What’s new in 8.8

edit

Here are the highlights of what’s new and improved in Elasticsearch 8.8! For detailed information about this release, see the Release notes and Migration guide.

Other versions:

8.7 | 8.6 | 8.5 | 8.4 | 8.3 | 8.2 | 8.1 | 8.0

Encode using 40, 48 and 56 bits per value

edit

We use the encoding as follows: * for values taking [33, 40] bits per value, encode using 40 bits per value * for values taking [41, 48] bits per value, encode using 48 bits per value * for values taking [49, 56] bits per value, encode using 56 bits per value

This is an improvement over the encoding used by ForUtils which does not apply any compression for values taking more than 32 bits per value.

Note that 40, 48 and 56 bits per value represent exact multiples of bytes (5, 6 and 7 bytes per value). As a result, we always write values using 3, 2 or 1 byte less than the 8 bytes required for a long value.

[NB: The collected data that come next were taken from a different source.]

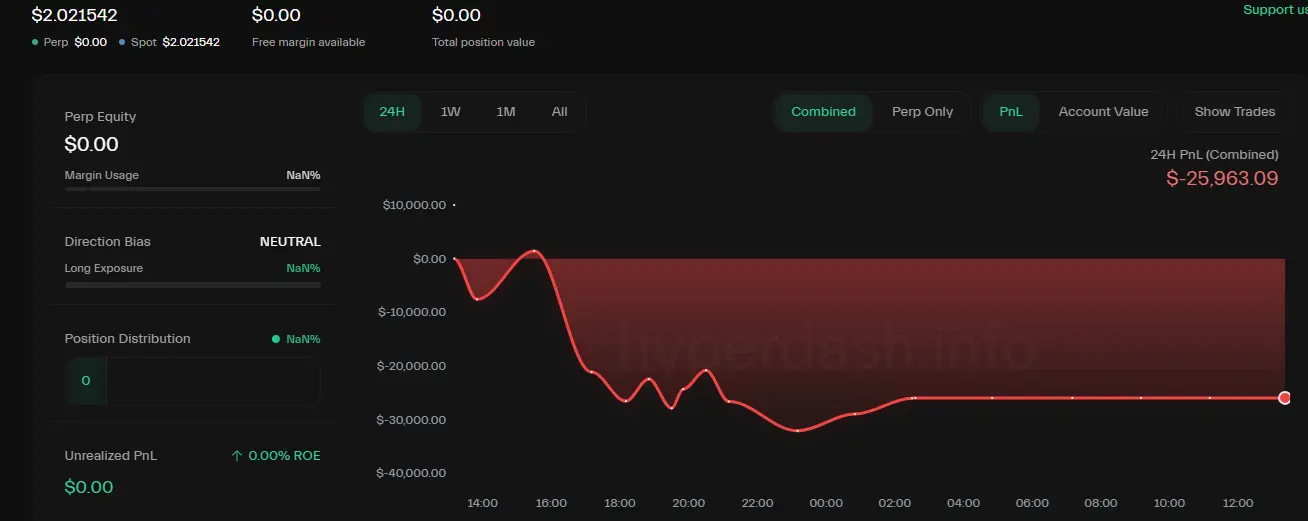
Task: Click the blue Spot legend dot
Action: point(122,43)
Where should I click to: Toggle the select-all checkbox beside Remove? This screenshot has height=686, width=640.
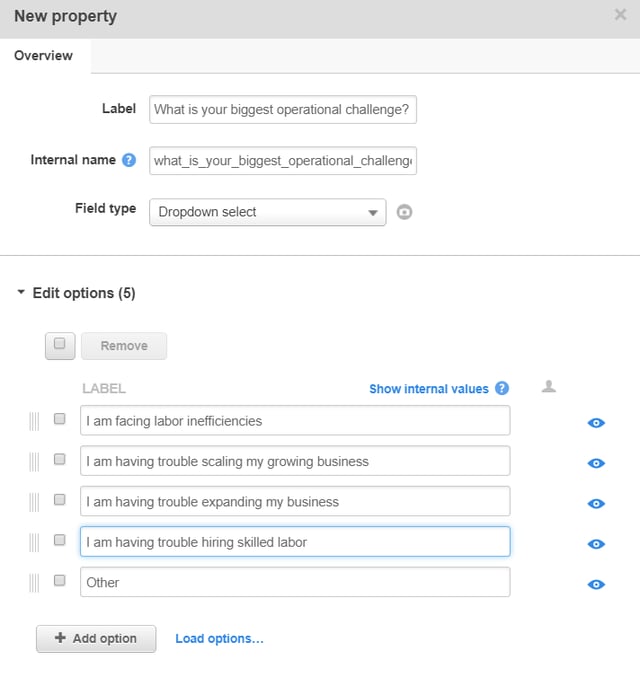click(x=60, y=345)
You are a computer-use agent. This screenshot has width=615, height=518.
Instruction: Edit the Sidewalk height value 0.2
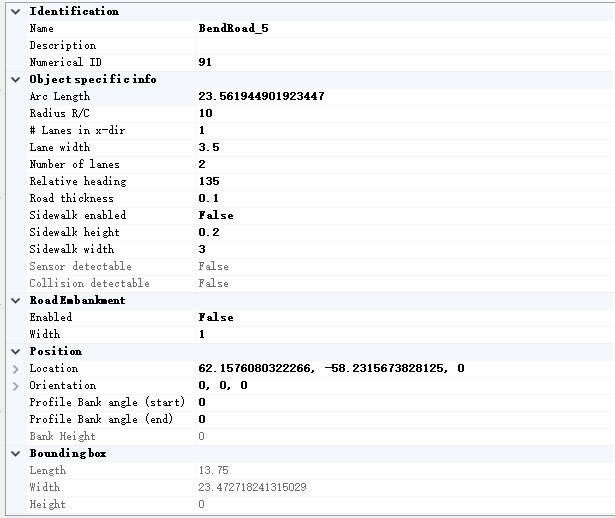point(208,232)
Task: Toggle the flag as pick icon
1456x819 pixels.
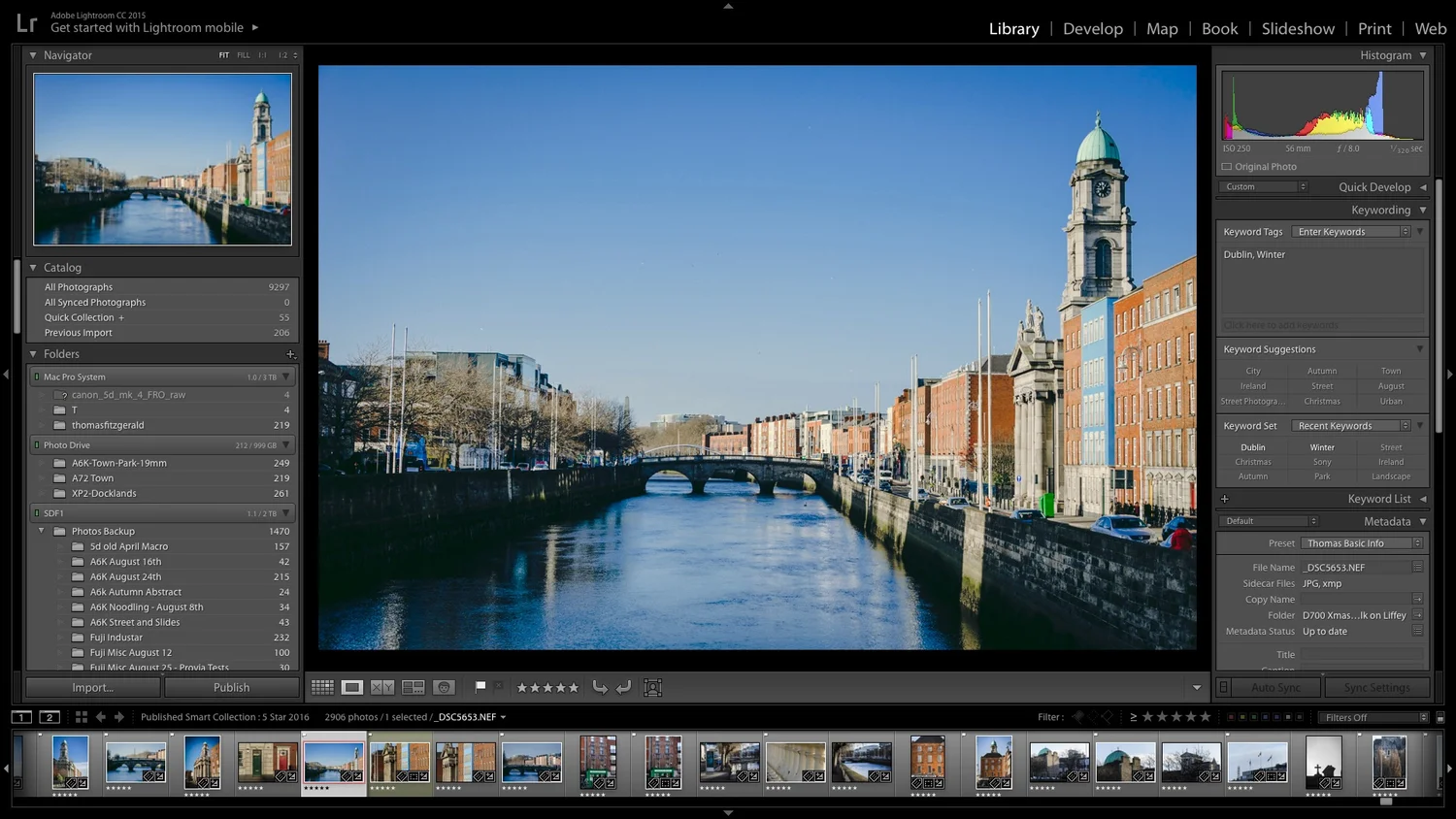Action: tap(480, 687)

Looking at the savings in stored bytes, for a block of 128 (long) values we would normally store 128 x 8 bytes = 1024 bytes, while now we have the following: * 40 bits per value: write 645 bytes instead of 1024, saving 379 bytes (37%) * 48 bits per value: write 772 bytes instead of 1024, saving 252 bytes (24%) * 56 bits per value: write 897 bytes instead of 1024, saving 127 bytes (12%)

We also apply compression to gauge metrics under the assumption that compressing values taking more than 32 bits per value works well for floating point values, because of the way floating point values are represented (IEEE 754 format).

#93371

Add support for Reciprocal Rank Fusion (RRF) to the search API

edit

This change adds reciprocal rank fusion (RRF) which follows the basic formula for merging 1...n sets of results sets together with sum(1/(k+d)) where k is a ranking constant and d is a document’s scored position within a result set from a query. The main advantage of ranking this way is the scores for the sets of results do not have to be normalized relative to each other because RRF only relies upon positions within each result set.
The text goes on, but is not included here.